When reading Blakers-Massey I noticed that we could use a more efficient implementation of SPushout. Currently, we define it as a special case of a Pushout, which is in turn a special case of Coeq, which in turn is a special case of GraphQuotient.

It's not hard to see that you can simplify this all the way through to end up with something like this:

  Definition SPushout := 
    @GraphQuotient (X + Y) (fun xy xy' => match xy, xy' with
                                        | inl x, inr y => Q x y
                                        | _, _ => Empty
                                        end).

Proving the rec/ind is also simple and modulo some changes to Freudenthal.v, it should work.

I created this issue so we can discuss the tradeoffs first. The main advantage would be the more compact term size and the main disadvantage would be pushout lemmas not being applicable to span pushouts. Interested to know what others think.

[jdchristensen]

I'm open to the idea. In the past, I've pushed for building things up in stages and reusing the work done at the previous stage, but I've seen lots of cases now where it seems better to prove things again for, say, pushouts, after already proving them for, say, coequalizers, because the work needed to translate between the two is often harder than the work in just proving things again.

That said, while SPushout isn't used much currently, David Warn's shorter type-theoretic paper on path spaces of pushouts uses that set-up, and some students in my class should be "pushing" work on that soon. I had forgotten to point out SPushout to them, but they might want to use it, in which case they'll probably need to know basic facts about it, which would need to be reproved if the definition changes. So maybe we should wait a bit to see how that plays out?

BTW, if you trace through the definition of Pushout, you'll see that it is equivalent to a very similar family, with Q x y replaced with hfiber f x * hfiber g y, and again, the other cases being sent to Empty. So we could in fact define Pushout in terms of SPushout if we wanted to, and prove the fundamental facts about SPushout, inheriting them to Pushout, instead of the other way around.

[Alizter]

That said, while SPushout isn't used much currently, David Warn's shorter type-theoretic paper on path spaces of pushouts uses that set-up, and some students in my class should be "pushing" work on that soon. I had forgotten to point out SPushout to them, but they might want to use it, in which case they'll probably need to know basic facts about it, which would need to be reproved if the definition changes. So maybe we should wait a bit to see how that plays out?

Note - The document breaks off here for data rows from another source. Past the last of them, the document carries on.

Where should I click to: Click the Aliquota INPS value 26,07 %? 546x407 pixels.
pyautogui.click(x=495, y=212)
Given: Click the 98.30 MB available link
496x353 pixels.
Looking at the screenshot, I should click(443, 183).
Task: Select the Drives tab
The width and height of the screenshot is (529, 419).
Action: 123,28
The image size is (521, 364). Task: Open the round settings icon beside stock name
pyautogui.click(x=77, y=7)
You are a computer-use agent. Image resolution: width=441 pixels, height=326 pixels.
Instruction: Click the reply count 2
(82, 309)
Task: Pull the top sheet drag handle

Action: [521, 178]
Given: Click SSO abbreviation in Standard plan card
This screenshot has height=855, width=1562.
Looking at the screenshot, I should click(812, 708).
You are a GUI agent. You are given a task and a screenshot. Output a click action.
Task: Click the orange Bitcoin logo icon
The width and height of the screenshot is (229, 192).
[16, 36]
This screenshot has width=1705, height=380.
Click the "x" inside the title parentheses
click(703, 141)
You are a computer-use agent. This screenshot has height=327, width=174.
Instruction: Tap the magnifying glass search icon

That's a good point, no trouble waiting.

BTW, if you trace through the definition of Pushout, you'll see that it is equivalent to a very similar family, with Q x y replaced with hfiber f x * hfiber g y, and again, the other cases being sent to Empty. So we could in fact define Pushout in terms of SPushout if we wanted to, and prove the fundamental facts about SPushout, inheriting them to Pushout, instead of the other way around.

This is quite interesting. I would be curious if span pushouts simplify any of the pushout proofs. For instance, functionality has a more succinct description. Compare the following:

Definition functor_spushout_homotopic {X Y Z W : Type}
  {Q : X -> Y -> Type} {Q' : Z -> W -> Type}
  {f g : X -> Z} (h : f == g)
  {i j : Y -> W} (k : i == j)
  (l : forall x y, Q x y -> Q' (f x) (i y))
  (m : forall x y, Q x y -> Q' (g x) (j y))
  (H : forall x y q,
    spglue Q' (l x y q) @ ap (spushr Q') (k y)
      = ap (spushl Q') (h x) @ spglue Q' (m x y q))
  : functor_spushout f i l == functor_spushout g j m.

Lemma functor_pushout_homotopic 
  {A B C : Type} {f : A -> B} {g : A -> C}
  {A' B' C' : Type} {f' : A' -> B'} {g' : A' -> C'}
  {h h' : A -> A'} {k k' : B -> B'} {l l' : C -> C'}
  {p : k o f == f' o h} {q : l o g == g' o h}
  {p' : k' o f == f' o h'} {q' : l' o g == g' o h'}
  (t : h == h') (u : k == k') (v : l == l')
  (i : forall a, p a @ (ap f') (t a) = u (f a) @ p' a)
  (j : forall a, q a @ (ap g') (t a) = v (g a) @ q' a)
  : functor_pushout h k l p q == functor_pushout h' k' l' p' q'.